Moreover, on the domestic front these dual wars against abstract and concrete (if mistaken) enemies provided the impetus—excuse?—for limiting and in some cases overriding civil liberties. This is not an unusual consequence of war. However, it is a troubling one, especially as there is no end to the war on terror in sight. The national security versus civil liberties debate has paralleled the war on terror; neither has yet been resolved. Nor is resolution of this debate in sight.

This moment in history seems to be opportune to affirm, once again, the need to educate our citizenry about the nature of democracy, particularly when democracy itself is under fire. In the years since 9/11 the United States has experienced far more threats from domestic terrorists than from foreign terrorists, which conservatives, in particular though not exclusively, have consistently failed to acknowledge or to deal with in any manner other than to institutionalize restrictions on certain civil liberties, while ignoring pro-terrorism factors such as lax gun control.
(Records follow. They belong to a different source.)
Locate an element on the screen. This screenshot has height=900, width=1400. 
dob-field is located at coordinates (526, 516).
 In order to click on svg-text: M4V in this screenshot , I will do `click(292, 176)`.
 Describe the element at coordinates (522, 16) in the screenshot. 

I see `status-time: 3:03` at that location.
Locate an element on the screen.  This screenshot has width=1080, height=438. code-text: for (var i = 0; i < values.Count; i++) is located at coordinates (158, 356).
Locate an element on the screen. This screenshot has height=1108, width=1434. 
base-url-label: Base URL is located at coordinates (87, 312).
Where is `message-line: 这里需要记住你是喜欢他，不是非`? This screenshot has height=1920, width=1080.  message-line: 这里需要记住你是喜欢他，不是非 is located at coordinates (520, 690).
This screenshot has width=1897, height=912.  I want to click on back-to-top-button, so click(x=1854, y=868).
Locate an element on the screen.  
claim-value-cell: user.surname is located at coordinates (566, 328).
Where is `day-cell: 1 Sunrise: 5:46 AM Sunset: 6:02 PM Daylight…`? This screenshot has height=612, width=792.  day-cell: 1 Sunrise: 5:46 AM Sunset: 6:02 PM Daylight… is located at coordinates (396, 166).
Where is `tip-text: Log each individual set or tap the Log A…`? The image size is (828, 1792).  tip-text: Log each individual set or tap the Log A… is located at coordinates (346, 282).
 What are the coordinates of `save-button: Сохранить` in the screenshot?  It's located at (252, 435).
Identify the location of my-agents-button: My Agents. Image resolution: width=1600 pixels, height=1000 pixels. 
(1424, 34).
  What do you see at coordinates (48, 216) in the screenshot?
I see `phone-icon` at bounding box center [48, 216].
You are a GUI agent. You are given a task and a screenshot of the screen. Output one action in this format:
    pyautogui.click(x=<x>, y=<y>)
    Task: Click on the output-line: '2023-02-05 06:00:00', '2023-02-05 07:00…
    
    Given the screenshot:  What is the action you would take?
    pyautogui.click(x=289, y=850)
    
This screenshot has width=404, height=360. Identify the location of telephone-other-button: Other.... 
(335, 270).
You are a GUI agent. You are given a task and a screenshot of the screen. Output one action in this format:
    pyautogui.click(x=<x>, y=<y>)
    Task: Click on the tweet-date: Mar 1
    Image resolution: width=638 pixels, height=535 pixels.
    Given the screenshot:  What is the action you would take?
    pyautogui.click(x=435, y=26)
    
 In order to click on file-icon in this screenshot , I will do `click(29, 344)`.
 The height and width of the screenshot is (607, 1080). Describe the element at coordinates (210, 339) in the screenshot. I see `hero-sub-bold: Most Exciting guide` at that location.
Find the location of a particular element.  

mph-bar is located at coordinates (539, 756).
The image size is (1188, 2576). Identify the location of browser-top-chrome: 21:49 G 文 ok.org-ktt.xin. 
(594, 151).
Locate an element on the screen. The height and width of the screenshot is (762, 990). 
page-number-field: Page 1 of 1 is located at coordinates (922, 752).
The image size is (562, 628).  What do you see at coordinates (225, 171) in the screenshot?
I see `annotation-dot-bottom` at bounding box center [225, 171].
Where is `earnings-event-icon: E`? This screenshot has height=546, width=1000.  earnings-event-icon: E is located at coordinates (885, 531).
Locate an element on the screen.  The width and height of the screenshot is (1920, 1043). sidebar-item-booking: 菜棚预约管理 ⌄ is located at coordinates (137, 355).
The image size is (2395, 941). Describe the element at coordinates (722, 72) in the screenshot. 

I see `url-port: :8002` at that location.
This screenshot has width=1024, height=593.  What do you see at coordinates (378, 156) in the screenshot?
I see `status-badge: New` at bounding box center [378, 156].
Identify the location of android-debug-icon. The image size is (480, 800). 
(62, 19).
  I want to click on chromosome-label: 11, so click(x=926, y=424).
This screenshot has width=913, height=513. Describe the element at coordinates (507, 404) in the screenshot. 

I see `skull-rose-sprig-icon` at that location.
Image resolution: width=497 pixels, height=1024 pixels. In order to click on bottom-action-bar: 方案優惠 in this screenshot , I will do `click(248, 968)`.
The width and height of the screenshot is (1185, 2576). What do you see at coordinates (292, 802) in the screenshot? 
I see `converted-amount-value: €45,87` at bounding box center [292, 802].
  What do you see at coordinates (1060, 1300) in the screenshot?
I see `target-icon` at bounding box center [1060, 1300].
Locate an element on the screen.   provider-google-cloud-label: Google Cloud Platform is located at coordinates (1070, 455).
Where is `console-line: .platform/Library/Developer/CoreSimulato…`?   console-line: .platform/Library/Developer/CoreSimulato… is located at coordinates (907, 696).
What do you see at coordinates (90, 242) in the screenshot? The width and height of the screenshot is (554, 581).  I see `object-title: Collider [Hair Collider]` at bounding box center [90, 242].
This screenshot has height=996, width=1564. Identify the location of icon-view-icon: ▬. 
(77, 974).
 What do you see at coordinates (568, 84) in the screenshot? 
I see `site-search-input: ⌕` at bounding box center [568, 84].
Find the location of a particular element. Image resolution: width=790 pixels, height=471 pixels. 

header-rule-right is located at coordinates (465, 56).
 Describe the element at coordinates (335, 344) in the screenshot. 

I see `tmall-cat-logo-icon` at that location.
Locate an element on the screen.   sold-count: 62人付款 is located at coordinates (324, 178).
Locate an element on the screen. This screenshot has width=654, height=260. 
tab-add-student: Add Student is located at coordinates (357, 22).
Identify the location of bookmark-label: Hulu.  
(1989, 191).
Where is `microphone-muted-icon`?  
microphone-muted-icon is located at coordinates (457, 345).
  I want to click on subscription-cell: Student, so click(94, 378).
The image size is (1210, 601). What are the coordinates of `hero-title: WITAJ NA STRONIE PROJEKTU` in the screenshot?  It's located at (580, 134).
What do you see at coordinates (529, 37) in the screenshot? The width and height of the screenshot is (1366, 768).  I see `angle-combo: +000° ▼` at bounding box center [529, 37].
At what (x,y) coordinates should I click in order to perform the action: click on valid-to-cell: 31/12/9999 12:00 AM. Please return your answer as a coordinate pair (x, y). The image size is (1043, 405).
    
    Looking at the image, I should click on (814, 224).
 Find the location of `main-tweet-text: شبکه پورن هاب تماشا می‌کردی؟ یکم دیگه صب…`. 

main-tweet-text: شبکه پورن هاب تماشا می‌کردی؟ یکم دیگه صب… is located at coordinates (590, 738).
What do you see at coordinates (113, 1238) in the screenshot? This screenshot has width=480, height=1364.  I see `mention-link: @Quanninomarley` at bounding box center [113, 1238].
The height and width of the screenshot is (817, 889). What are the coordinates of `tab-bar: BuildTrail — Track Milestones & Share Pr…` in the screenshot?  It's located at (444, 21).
It is not within the scope of public education to school the general populace, but it is a specific responsibility to educate our future adults who will—or will not—defend and extend our democratic way of life.

Deborah Meier, writing some years ago in “Democracy at Risk,”* suggested that such education ought not to consist merely of more civic education classes. Rather, education in democracy should be a pervasive theme in our schools, one that is actively pursued across the educative experience. This will require, Meier avers, designing “all our courses to focus on the habits of mind that we think are most central to an informed and intelligent democratic citizenry, whether it’s math, history, literature, science, or the rules that govern us in our hallways.”

The Paris battles of this ongoing “war on terrorism” should move us to ponder anew the future of our democracy. As President Obama, responding to the situation in Paris, reminded the nation, “This is an attack not just on Paris, it’s an attack not just on the people of France, but this is an attack on all of humanity and the universal values that we share.

Meier, in her article, wrote of the need for more pervasive civic education: “Democracy is embedded in the work of living in a socially shared space, and it becomes a habit as we go back and forth between living it and studying it, over and over, and then passing on our accumulated wisdom to the young.” The assault on Paris is a piquant reminder that we need to work harder to make democracy a habit.

*Meier, D. (2009). “Democracy at Risk.” Educational Leadership 66(8): 45-49.